S3 Object Lock enables you to place a legal hold on an object version. Like a retention period, it prevents overwrite/deltion, however it doesn't have an associated retention period and remains in effect until removed.

Those with the s3:PutObjectLegalHold permission can add/remove.

Glacier Vault Lock

Allows you to easily deploy and enforce compliance controls for individual Glacier Vaults with a Vault lock policy.

You can specify controls (such as WORM) in a Vault lock policy and lock policy from future edits. Once locked, the policy can no longer be changed.

S3 Object Lock Exam Tips

Use S3 Object Lock to store objects using a write once, read many (WORM) model.
Object locks can be applied to individual objects or applied across the bucket.
Object locks come in two modes: governance and compliance.

Encypting S3 Objects

The types of encryption:

Encryption in transit: SSL/TLS, HTTPS.
Encryption at rest (server): SSE-C (Customer provided keys), SSE-KMS, SSE-S3 (S3-managed keys, using AES 256-bit encryption).
Encryption at rest (client): Encypting files before uploading them to S3.

You can enforce server-side encryption:

Through the console. This is the easiest way.
Through a bucket policy.

If the file is to be encrypted at upload time, the x-amz-server-side-encryption parameter will need to be included in the request header.

There are two options: AES256 or aws:kms.

It is put into the header to tell S3 to encrypt objects during the upload.

To enforce this, you can set a bucket policy to deny any object PUT request that does not include the encryption header.

In the console, there is a Default Encryption option when creating a bucket.

Optimizing S3 Performance

The S3 prefix for mybucketname/folder1/subfolder1/myfile.jpg is folder1/subfolder1.

S3 has low latecy (100-200ms for first byte).
You can achieve high number of requests: 3500 PUT/COPY/POST/DELETE and 5,500 GET/HEAD requests per second per prefix.
You can get better performance by spreadin reads across different prefixes.
If we used 4 prefixes as an exampe, we would achieve 22k requests per second.

The limitations with KMS:

If you use SSE-KMS, to encrypt the objects in S3 you must be mindful of KMS limits.
When you upload a file, you will call GenerateDataKey in the KMS API.
When you download a file, you will call Decrypt.
The KMS req rate changes per region, however it is either 5.5k, 10k or 30k per second.
Currently you cannot request a quota increase for KMS.

Multipart Uploads

Recommended for files over 100MB.
Required for files over 5GB.
Parellelize uploads (increases efficiency).

S3 Byte-Range Fetches

Parallelize downloads by specifying byte range.
If there's a failure in the download, it's only for a specific byte range.

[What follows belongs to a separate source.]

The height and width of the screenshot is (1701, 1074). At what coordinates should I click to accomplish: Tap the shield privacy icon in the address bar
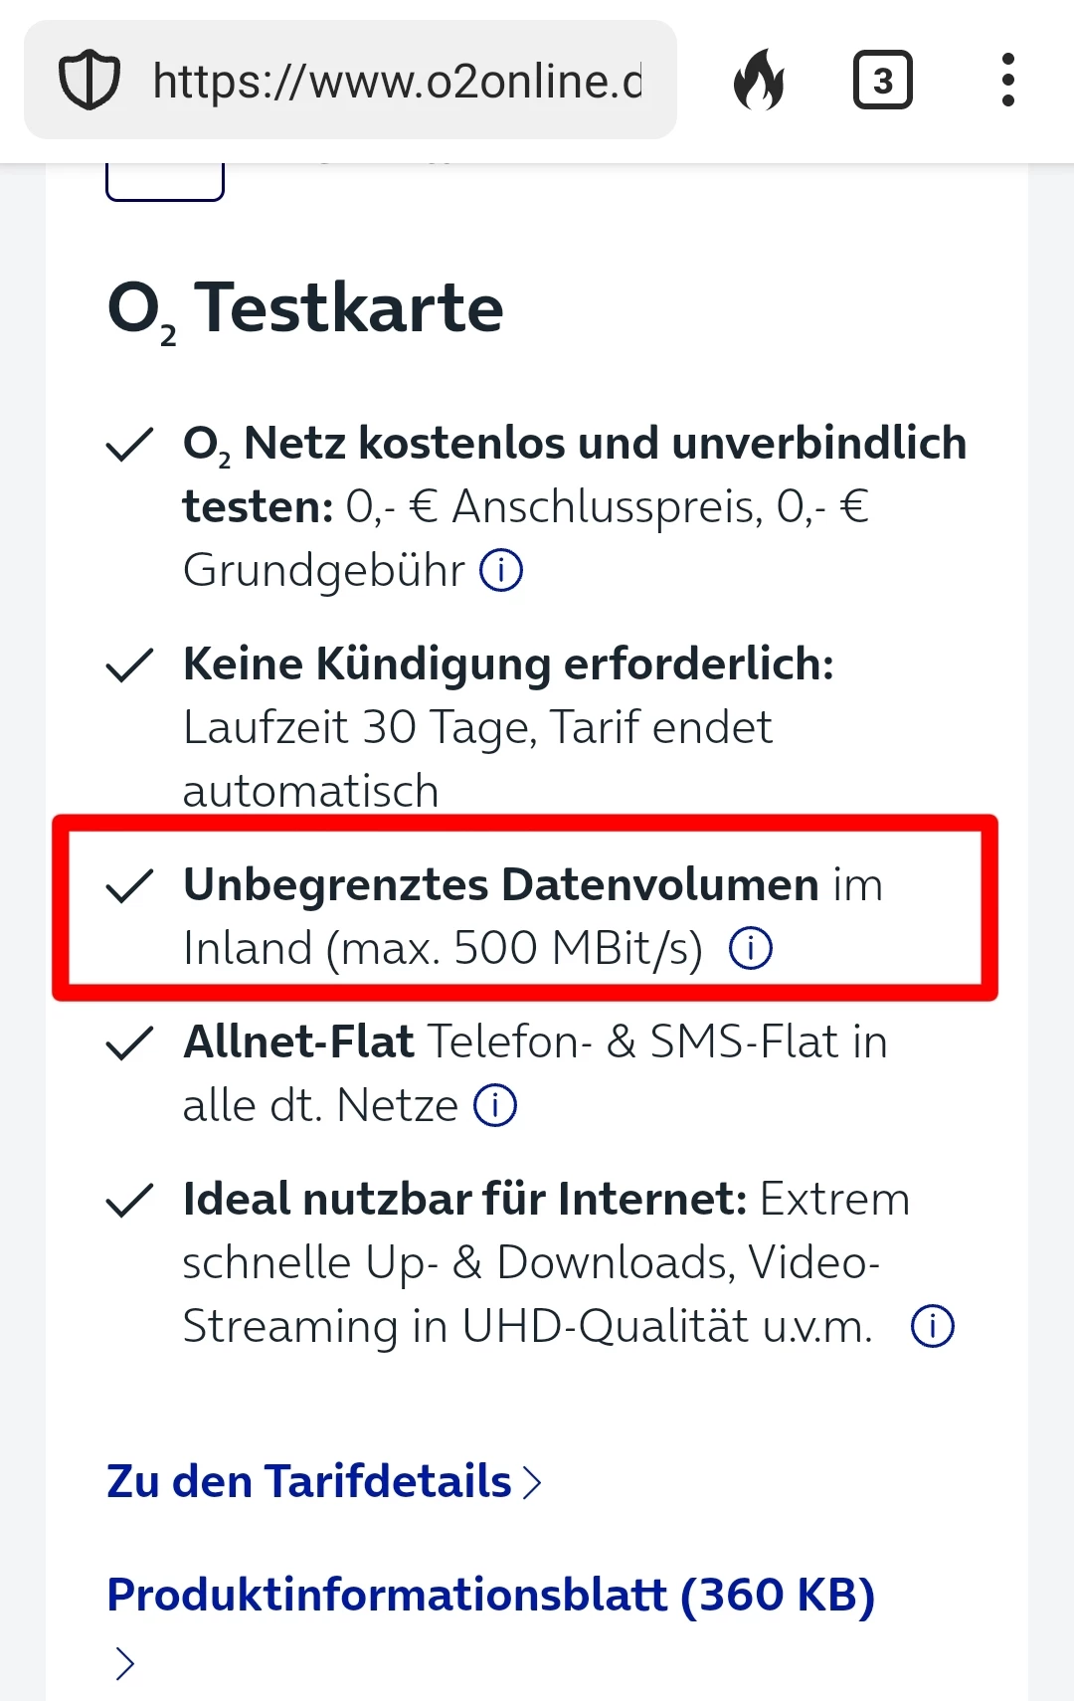(x=90, y=81)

Back up Data With S3 Replication

Used to be called cross-region replication, but now can happen in the same region.

A way of replicating objects from one bucket to another. Versioning must be enabled on both the source and destination buckets.
Objects in an existing bucket are not replicated automatically. Once turned on, all subsequent updated objects will be replicated automatically.
Delete markers are not replicated by default. You can turn this on.

To demo: you can create replication rules under Management. You will need versioning on first. You can select the destination bucket from there.